We got whacked with snow a week ago, first the soft kind (good for shoveling but bad for snowmen), then the wet kind (backbreaking for shoveling, but we got two cool snowmen out of it).
After clearing my own little piece of the American dream, I had in mind to just keep shoveling onto the neighbor’s sidewalk, preferring this somehow to the unseemly sight of an abruptly arrested snow removal job that speaks, “I am not my brother’s keeper.”
But as I started in on the neighbor’s driveway, my son said to cease and desist. He had other plans for the heavy blanket blocking their car from use: He would phone an impecunious teen he knows and alert him to a potential paying job.
The next day, my neighbor Barbara plucked her way through the snow with four cupcakes that she asked me, with profuse thanks, to give to my son for clearing her driveway. I could see her clean-shaven strip from my front door, but I had assumed the teenager had come over and done the job for pay. I said nothing about my confusion and accepted the dessert.

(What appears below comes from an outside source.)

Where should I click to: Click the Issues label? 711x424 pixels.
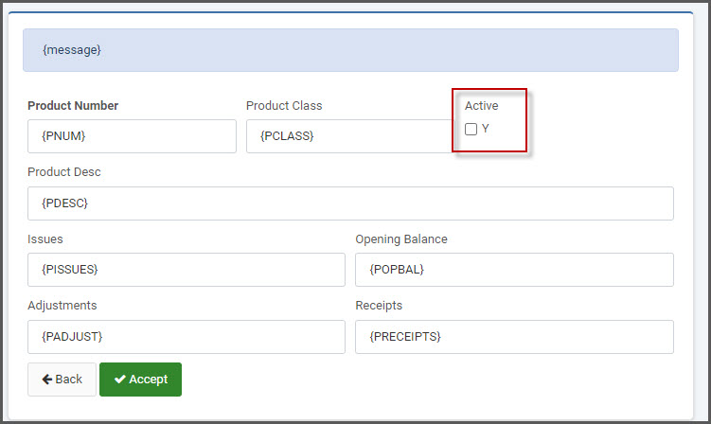click(x=44, y=239)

Barbara explained on my porch that she was especially grateful for the kindness of the shoveling job because her husband had just learned that his cancer has returned.

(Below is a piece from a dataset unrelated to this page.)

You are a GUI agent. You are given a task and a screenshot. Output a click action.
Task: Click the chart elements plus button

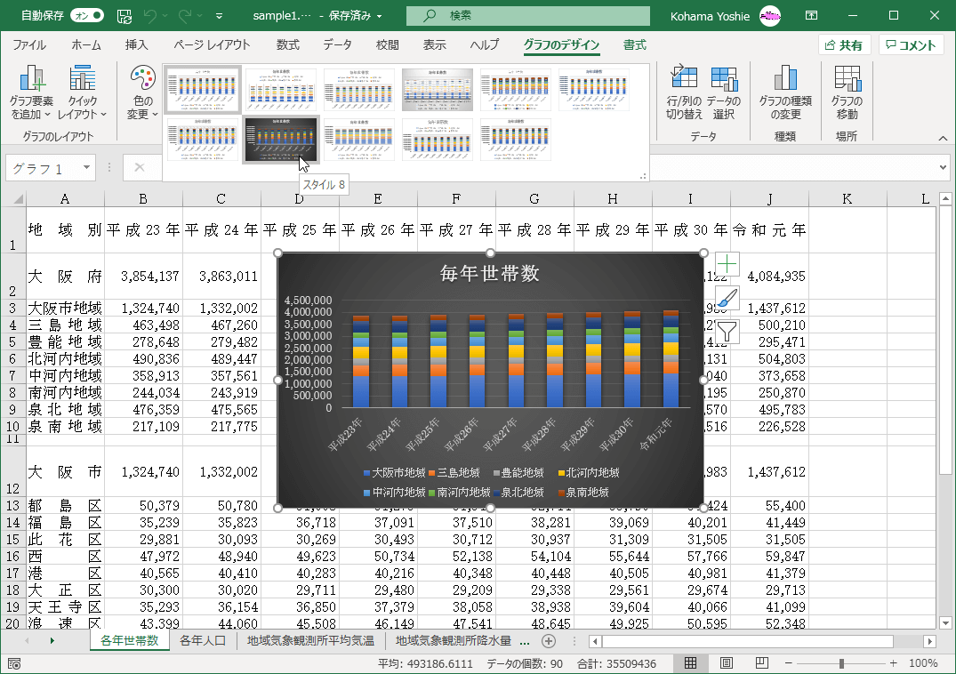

Later, I learned from my son that the teenager had never shown up to do the work, so my son just knocked it out himself without telling our neighbor or me.
All of which is just to share my thought with you, that very small gestures done for a neighbor may be received with appreciation far out of proportion to the degree to which we put ourselves out to do them. Also, how much better a good name and goodwill between those over our picket fence than the 10 or 15 bucks for a job done for money.